PHEX analysis in 118 pedigrees reveals new genetic clues in hypophosphatemic rickets by Gaucher Céline, Walrant-Debray Odile, Nguyen Thy-Minh, Esterle Laure, Garabédian Michèle, Jehan Frédéric in Human genetics (2009). PubMed

Abstract

Familial hypophosphatemic rickets is a rare disease, which is mostly transmitted as an X-linked dominant trait, and mutations on the phosphate regulating gene with homologies to endopeptidases on the X-chromosome (PHEX) gene are responsible for the disease in most familial cases. In this study we analyzed PHEX in a large cohort of 118 pedigrees representing 56 familial cases and 62 sporadic cases. The high-resolution melting curves technique was tested as a screening method, along with classical sequencing. PHEX mutations have been found in 87% of familial cases but also in 72% of sporadic cases.
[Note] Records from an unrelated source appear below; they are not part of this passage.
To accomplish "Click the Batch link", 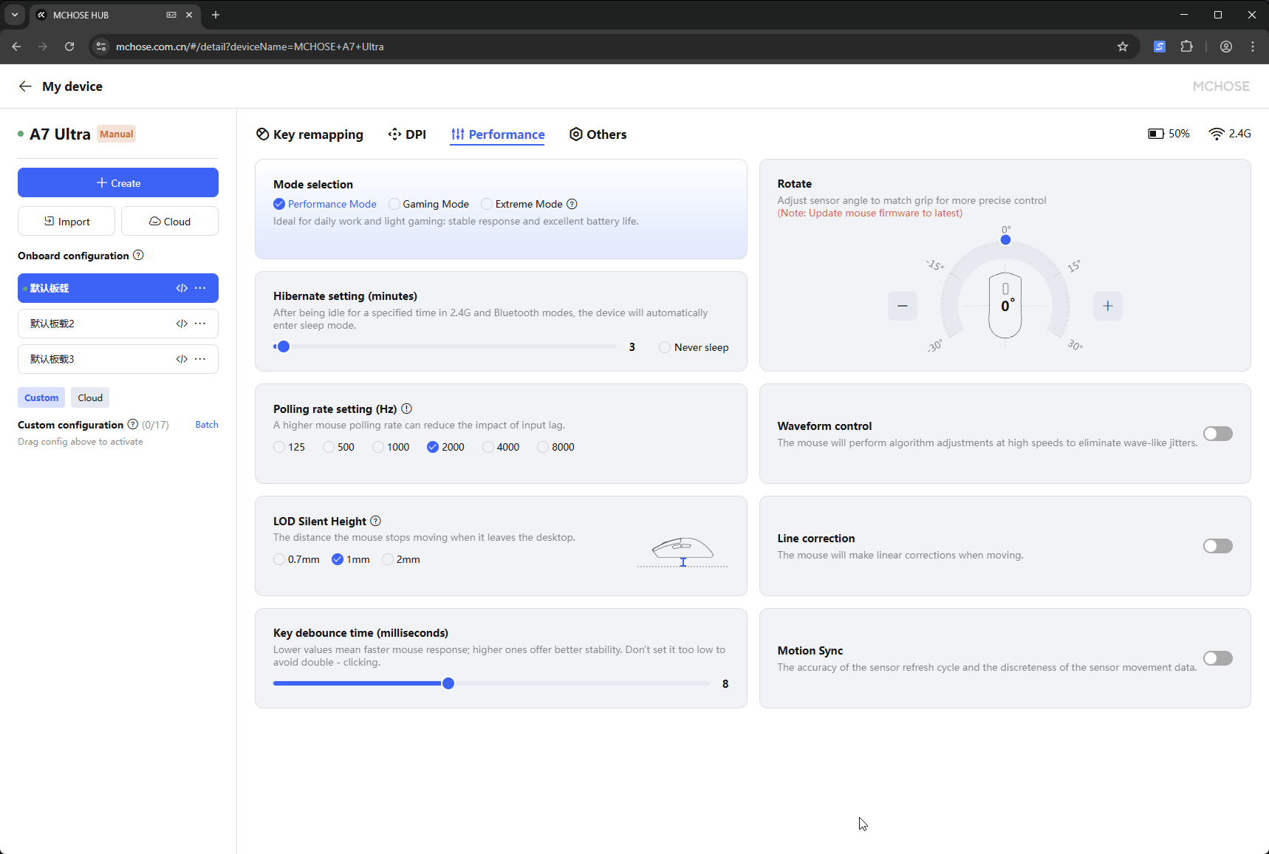I will point(206,425).
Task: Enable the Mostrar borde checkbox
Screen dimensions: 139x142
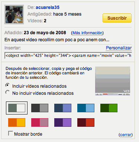Action: pyautogui.click(x=10, y=133)
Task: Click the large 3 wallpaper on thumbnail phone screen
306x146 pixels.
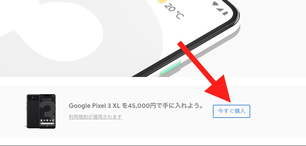Action: coord(47,110)
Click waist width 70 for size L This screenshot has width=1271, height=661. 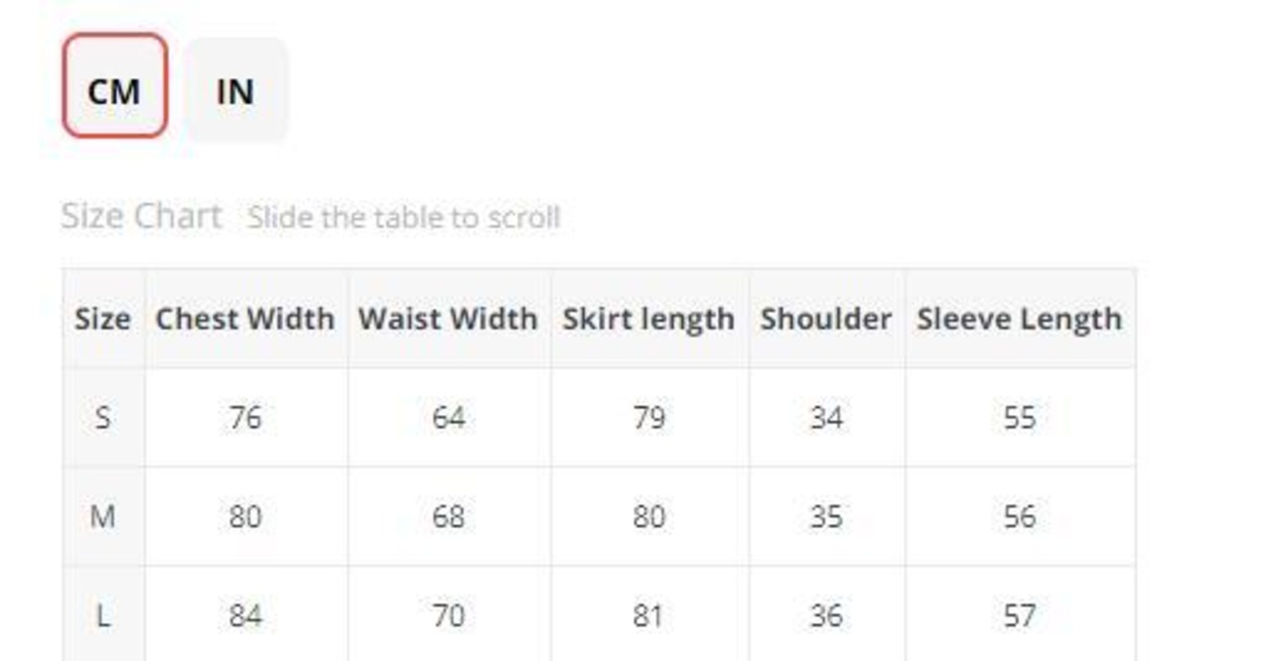pos(448,615)
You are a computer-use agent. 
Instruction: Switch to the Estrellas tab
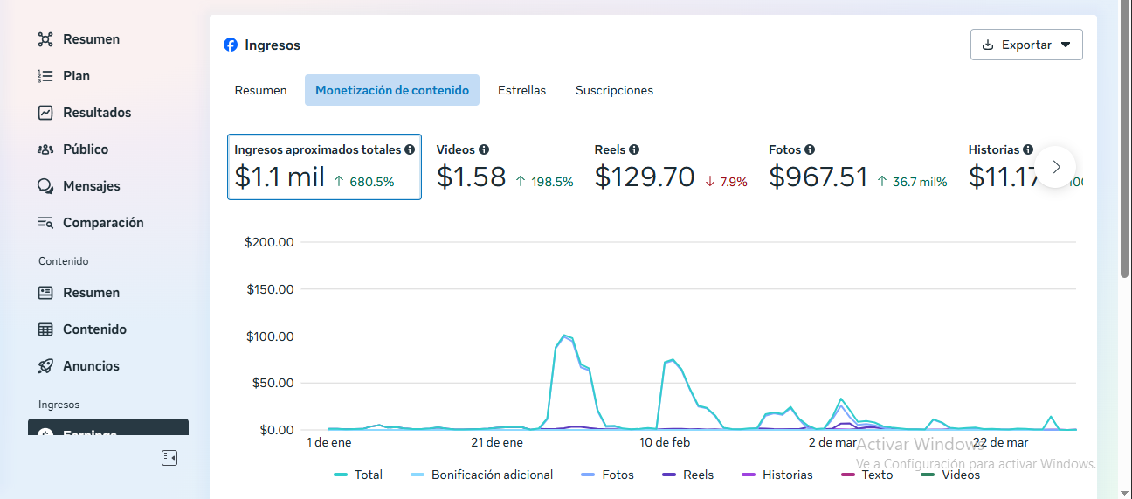[x=521, y=90]
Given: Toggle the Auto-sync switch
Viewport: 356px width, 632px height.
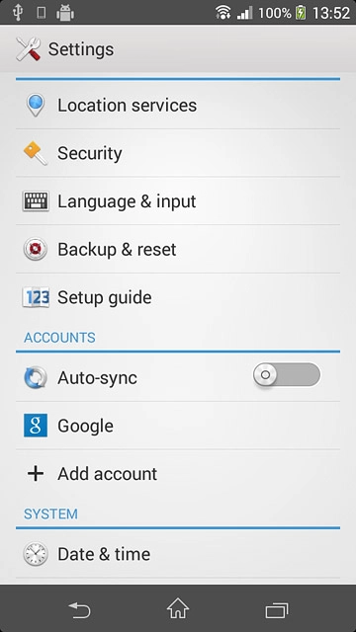Looking at the screenshot, I should tap(287, 375).
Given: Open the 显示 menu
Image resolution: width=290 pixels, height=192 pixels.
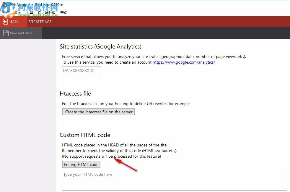Looking at the screenshot, I should coord(18,13).
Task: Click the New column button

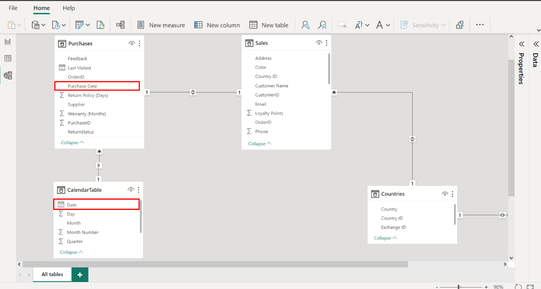Action: (x=217, y=25)
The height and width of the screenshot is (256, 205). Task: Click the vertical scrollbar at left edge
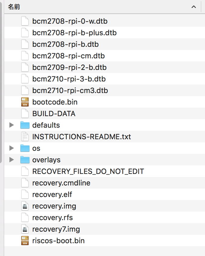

Missense mutations were found in 16 probands, two of which being associated with other PHEX mutations resulting into truncated proteins. By plotting missense mutations described so far on a 3D model of PHEX we observed that these mutations focus on two regions located in the inner part of the PHEX protein. Family members of 13 sporadic cases were analyzed and a PHEX mutation was detected in one of the apparently healthy mother. These results highlight the major role of PHEX in X-linked dominant hypophosphatemic rickets, and give new clues regarding the genetic analysis of the disease. A screening of the different family members should be mandatory when a PHEX mutation is assessed in a sporadic case and the search for another PHEX mutation should be systematically proceed when facing a missense mutation.